Mario Draghi has started to unscrew the stabilisers. Like a favourite uncle, he will try and persuade the cyclist that the support is still there – and will even run along for a while holding the back-carrier. He might even stick the wheels back on for a while if things get rocky.
But the message from Frankfurt this week is clear: the ECB already owns a massive whack of our Government borrowings, and it is going to be buying a lot less in future. A new risk factor has just been added to the outlook for 2017, to add to Brexit, Trump and the Italian banks.
The ECB move leaves Ireland – and other higher-debt countries – increasingly vulnerable to the whims of the markets. We have seen before how quickly the economy can turn, and what this does to our public finances and the cost of borrowing.
But yet the country is taken up with talk of what public pay rises we can afford and how “politics” won’t allow people to be charged for anything. Meanwhile, the day when we will stop borrowing to pay our bills keeps being quietly pushed further into the future.
Roundabout ways
Central bankers have a way of saying things in roundabout ways. Legend has it that the famous Fed chairman Alan Greenspan had to propose to his wife a second time because he put it in such a circuitous way the first time that she had no idea what he was saying. And so Draghi said this week that the ECB was absolutely not planning to stop pumping billions of euro every month into the euro zone economy, while – effectively – starting to prepare everyone for this to slowly start happening.
The bottom line of all this for Ireland is that it is going to start costing the Government more to borrow money. We have been living in a free money wonderland. Or next to nothing anyway.The NTMA managed to raise long-term borrowings this year for Ireland at rates as low as 0.33 per cent. Investors have been paying Germany to lend them money. If this sounds crazy, it is because it is. It is a bubble. But it has been a huge benefit to the Irish exchequer, holding down borrowing costs and gradually easing the burden of our national debt.
The European Central Bank has had a key role in this. It has been buying Irish Government debt – and the debt of other euro zone countries – as part of a programme to pump cash into the euro zone economy. This has been vital in holding down long-term interest rates at their extraordinarily low level.
Biggest holder
The
European Central Bank
system now holds €30 billion of Irish Government bonds. It is now, effectively, the biggest holder of loans to the Irish Government. But from next April it will be buying less. It has been purchasing €1 billion a month. This could fall to around €400 million a month from next spring – and less after the end of 2017, unless the European economy lurches into another crisis and the ECB is forced to reverse its course.

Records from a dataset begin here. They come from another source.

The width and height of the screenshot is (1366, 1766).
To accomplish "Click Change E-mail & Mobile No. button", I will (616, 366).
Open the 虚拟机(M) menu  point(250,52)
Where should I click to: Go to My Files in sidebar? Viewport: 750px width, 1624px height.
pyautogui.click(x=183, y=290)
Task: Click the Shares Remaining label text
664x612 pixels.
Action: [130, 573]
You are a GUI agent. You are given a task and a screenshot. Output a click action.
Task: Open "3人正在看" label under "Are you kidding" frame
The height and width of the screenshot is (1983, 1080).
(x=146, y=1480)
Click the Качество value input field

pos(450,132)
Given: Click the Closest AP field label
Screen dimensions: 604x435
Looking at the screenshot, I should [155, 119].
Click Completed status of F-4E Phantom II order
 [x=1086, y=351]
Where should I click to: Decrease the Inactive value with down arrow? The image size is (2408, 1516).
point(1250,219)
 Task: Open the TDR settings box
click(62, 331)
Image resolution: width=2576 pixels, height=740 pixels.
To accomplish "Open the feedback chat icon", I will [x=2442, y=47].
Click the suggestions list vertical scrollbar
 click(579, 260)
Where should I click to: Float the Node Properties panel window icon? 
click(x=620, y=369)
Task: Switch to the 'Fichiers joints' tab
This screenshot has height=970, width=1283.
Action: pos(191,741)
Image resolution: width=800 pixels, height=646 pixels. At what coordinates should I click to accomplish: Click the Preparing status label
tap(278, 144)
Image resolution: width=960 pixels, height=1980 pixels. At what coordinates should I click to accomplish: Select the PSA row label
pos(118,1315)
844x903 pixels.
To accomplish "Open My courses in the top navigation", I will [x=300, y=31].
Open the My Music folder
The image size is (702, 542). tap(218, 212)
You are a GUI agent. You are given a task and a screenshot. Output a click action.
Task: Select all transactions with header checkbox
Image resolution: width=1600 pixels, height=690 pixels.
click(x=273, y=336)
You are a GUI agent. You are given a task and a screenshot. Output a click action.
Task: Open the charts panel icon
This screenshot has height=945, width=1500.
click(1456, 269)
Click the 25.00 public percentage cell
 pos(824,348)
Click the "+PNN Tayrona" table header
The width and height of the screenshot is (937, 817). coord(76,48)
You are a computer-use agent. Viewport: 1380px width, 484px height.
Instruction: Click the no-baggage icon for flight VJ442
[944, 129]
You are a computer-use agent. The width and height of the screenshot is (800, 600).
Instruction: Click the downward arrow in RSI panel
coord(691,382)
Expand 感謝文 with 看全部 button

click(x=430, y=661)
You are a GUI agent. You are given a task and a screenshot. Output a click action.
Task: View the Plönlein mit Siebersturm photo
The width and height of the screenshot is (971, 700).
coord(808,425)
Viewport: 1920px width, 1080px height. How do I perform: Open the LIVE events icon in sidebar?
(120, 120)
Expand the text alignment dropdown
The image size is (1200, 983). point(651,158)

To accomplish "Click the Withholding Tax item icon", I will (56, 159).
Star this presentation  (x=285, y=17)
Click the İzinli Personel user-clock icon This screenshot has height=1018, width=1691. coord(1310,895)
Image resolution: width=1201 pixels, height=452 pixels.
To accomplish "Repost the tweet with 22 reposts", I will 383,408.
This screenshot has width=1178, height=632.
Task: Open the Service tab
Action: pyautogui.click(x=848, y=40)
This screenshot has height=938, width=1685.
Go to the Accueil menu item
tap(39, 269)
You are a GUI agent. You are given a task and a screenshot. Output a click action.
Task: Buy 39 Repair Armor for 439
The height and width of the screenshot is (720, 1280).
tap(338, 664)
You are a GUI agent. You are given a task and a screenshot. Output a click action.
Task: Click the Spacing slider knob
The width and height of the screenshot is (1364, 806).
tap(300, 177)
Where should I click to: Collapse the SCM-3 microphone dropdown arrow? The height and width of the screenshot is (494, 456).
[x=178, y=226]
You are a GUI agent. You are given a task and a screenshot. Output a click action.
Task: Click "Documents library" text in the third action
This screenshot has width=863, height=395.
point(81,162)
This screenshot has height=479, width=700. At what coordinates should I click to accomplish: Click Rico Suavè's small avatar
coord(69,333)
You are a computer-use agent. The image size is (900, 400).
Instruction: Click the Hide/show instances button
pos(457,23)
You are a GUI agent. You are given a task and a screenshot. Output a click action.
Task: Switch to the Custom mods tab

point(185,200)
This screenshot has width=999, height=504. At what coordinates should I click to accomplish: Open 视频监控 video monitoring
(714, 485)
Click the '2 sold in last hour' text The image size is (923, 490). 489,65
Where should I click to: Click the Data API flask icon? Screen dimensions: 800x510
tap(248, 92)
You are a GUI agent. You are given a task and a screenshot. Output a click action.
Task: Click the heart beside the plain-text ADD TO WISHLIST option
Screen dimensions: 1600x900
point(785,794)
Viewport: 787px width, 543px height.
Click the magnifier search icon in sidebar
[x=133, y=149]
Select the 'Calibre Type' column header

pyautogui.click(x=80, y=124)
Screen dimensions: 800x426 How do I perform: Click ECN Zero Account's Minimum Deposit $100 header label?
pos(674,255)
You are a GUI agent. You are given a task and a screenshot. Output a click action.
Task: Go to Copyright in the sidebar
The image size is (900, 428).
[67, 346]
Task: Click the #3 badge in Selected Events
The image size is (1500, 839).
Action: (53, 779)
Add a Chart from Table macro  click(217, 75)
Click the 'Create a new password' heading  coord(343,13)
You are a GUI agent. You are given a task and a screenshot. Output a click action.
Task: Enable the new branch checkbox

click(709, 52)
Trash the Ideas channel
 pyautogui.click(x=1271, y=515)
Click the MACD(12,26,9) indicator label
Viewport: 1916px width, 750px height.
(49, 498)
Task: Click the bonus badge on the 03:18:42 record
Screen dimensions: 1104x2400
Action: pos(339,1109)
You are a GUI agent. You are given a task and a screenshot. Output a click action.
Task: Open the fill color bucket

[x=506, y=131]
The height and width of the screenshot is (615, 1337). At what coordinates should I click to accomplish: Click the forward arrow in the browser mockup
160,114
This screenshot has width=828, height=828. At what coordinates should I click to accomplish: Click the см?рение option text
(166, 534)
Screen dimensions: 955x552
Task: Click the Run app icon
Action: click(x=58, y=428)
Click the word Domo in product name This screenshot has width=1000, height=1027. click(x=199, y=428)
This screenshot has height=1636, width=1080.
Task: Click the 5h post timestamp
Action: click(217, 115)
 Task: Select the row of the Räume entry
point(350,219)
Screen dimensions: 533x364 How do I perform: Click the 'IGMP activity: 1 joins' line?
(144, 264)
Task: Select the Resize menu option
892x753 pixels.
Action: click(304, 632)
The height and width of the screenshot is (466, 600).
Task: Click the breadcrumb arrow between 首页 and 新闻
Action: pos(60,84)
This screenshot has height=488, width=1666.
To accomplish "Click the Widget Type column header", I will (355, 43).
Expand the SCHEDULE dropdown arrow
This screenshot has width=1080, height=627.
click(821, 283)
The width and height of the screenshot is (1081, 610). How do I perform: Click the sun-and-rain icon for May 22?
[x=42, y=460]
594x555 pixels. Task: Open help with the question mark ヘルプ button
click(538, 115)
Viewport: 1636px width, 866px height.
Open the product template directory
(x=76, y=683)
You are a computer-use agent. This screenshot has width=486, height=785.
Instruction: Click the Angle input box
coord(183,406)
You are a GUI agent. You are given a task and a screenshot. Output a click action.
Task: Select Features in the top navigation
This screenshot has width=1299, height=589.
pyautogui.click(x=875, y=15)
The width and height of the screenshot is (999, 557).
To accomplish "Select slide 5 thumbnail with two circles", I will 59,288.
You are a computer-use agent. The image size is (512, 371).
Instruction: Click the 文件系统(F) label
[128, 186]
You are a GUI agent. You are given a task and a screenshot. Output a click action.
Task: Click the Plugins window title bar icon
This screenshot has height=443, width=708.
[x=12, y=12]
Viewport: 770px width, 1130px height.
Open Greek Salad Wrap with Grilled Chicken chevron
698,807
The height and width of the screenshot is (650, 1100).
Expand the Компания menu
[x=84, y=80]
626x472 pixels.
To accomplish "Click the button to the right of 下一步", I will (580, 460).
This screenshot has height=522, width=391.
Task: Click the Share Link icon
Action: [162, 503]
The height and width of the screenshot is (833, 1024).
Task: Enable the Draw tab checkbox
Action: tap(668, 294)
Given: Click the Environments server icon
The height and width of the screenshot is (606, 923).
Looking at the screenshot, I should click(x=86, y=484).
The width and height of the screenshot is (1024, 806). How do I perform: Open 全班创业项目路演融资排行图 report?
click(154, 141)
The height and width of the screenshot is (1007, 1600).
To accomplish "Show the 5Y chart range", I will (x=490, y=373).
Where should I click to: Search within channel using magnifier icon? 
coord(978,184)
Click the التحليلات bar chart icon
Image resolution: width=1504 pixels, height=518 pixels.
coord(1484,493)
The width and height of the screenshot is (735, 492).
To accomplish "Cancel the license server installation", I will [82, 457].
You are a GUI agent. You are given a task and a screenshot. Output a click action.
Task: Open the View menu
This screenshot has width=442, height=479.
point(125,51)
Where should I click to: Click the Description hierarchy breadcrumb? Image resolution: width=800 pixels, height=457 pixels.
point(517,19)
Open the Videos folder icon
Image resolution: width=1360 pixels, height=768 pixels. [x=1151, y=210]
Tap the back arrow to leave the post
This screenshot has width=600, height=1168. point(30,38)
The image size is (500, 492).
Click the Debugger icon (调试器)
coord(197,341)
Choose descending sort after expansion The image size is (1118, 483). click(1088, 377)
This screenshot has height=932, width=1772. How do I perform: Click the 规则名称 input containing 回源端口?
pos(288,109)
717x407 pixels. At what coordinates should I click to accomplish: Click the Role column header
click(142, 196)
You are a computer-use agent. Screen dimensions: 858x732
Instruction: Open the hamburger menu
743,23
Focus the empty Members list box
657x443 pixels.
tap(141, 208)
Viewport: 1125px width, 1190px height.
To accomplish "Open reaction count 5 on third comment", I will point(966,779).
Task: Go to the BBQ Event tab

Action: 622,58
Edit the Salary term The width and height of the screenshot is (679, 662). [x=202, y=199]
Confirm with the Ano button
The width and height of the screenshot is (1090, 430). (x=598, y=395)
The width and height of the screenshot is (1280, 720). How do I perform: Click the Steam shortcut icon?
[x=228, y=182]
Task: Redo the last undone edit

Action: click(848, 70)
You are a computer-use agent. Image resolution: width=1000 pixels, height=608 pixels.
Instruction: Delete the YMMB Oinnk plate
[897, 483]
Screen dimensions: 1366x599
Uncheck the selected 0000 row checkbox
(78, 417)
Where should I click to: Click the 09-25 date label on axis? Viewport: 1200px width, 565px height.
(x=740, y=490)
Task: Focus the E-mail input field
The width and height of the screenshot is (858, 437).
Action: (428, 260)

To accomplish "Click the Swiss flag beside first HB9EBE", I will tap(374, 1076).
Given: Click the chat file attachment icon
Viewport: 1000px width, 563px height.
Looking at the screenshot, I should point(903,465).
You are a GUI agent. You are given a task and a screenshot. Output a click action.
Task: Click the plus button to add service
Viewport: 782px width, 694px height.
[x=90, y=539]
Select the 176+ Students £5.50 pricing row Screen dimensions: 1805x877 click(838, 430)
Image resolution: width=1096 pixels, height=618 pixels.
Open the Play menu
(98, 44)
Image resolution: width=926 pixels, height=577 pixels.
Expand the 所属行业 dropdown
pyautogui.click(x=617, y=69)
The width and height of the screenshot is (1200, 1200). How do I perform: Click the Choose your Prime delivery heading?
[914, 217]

Ireland is particularly in the firing line, as the ECB runs up against the limits of the amount of Irish bonds it can hold. Draghi has said there will be no rule changes to deal with this. Ireland and the Central Bank can manoeuvre a bit to allow some ECB bond-buying to continue. But the message is clear. The ECB will no longer be in the market mopping up any Irish Government bonds that it can buy. It will still be a buyer – when it can . But at least one stabiliser is being taken off the bike.
This, plus Brexit, means national economic policy should be in defensive mode. This does not mean that we should aim to do nothing. The economy is growing, though not at the rate suggested in the latest CSO figures, again rendered next to meaningless by multinational accounting. We do need to boost investment, particularly while borrowing remains cheap.
Budget rules
But we are struggling to deal with the implications of the EU budget rules, and the financial position we find ourselves in. Our politics still involves fights around the edges of where we should spend more and tax less. If growth were to slow sharply due to Brexit, we could quickly run out of room and be looking again at cuts or higher taxes. If corporate tax revenues were to head into reverse, we would be in trouble.
You could say that this is taking the glass-half-empty approach. And there is plenty to be upbeat about, notably the performance of the jobs market.But we are starting to move into an era where those lending us money will again be closely assessing the risks – and this will determine how much we will pay. With Brexit, Trump and the Italian banks, risks are on the rise – though not only for us, of course. With the ECB pulling back, we need to be able to sell a coherent story to investors – and not one that involves a Government just trying to get from one week to the next.
Despite all the surprises, 2016 will be another good year for our economic figures. But growth is going to slow in 2017 – and the risks are clear. “Super Mario” has signalled that, soon enough, we will be relying solely on our own reputation to borrow, rather than being supported by the ECB euro. The “money for nothing” era is coming to an end. We’d better start getting ready.